Work task: A word-for-word copy of the line containing "800x588 pixels." and every following line to the end of the data below is all the answer should hold.

====

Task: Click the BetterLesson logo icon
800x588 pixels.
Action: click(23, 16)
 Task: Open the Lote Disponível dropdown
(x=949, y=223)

====

Answer for the task:
800x588 pixels.
Action: click(23, 16)
 Task: Open the Lote Disponível dropdown
(x=949, y=223)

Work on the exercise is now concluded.